Il a par ailleurs estimé qu'une poursuite des opérations militaires serait une «erreur colossale».

Berlin, un des «parrains» européens de l'Ukraine, espère pour sa part que Moscou va respecter le résultat de l'élection.

Tâche titanesque 

Au soir de son élection, Petro Porochenko, deux fois ministre de précédents gouvernements, n'avait pas attendu les résultats officiels pour détailler les premières mesures qu'il prendra en tant que chef de l'État: «ramener la paix en Ukraine» et convoquer dès cette année des élections législatives anticipées.

Un travail titanesque attend le futur président qui devra gérer tout autant la rébellion prorusse dans l'est que la quasi-faillite de l'économie ukrainienne, ainsi que des réformes économiques impopulaires imposées en échange de l'aide de 27 milliards de dollars consentie par le FMI, la Banque mondiale et l'Union européenne.
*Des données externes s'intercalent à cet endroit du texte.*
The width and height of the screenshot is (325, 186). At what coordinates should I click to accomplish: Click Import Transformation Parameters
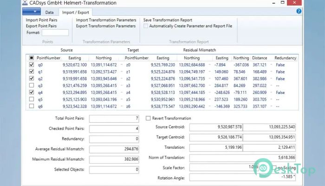tap(106, 20)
Le cinquième président de l'Ukraine indépendante devra également négocier avec la Russie sur la dette gazière que son pays a contractée auprès d'elle, un dossier qui inquiète les Européens, tributaires du gaz russe.

M. Porochenko a largement devancé l'égérie de la Révolution orange de 2004, Ioulia Timochenko, qui n'a recueilli que 13 % des voix.

Le sociologue Valéri Paniotto a expliqué l'ampleur de la victoire de M. Porochenko par le phénomène de vote utile pour les Ukrainiens «qui voulaient que la présidentielle se termine au premier tour» pour donner plus de légitimité au président, mais surtout à sa fonction.

Le scrutin, soutenu par les Occidentaux, s'est déroulé après six mois d'une crise politique sans précédent, marquée par la sanglante répression du mouvement proeuropéen de contestation de Maïdan, le rattachement express de la Crimée à la Russie et une insurrection armée prorusse qui a pratiquement coupé l'est russophone du reste de l'Ukraine.

L'élection avait pour toile de fond un affrontement géopolitique entre les Occidentaux et Vladimir Poutine dont le pays fait un grand retour sur le devant de la scène internationale.

Globalement, l'élection n'a pas pu se dérouler dans l'est, entre peur des gens d'aller voter, commissions électorales locales sous le contrôle des séparatistes et tout simplement en raison de l'absence d'urnes et de bulletins dans certains bureaux de vote.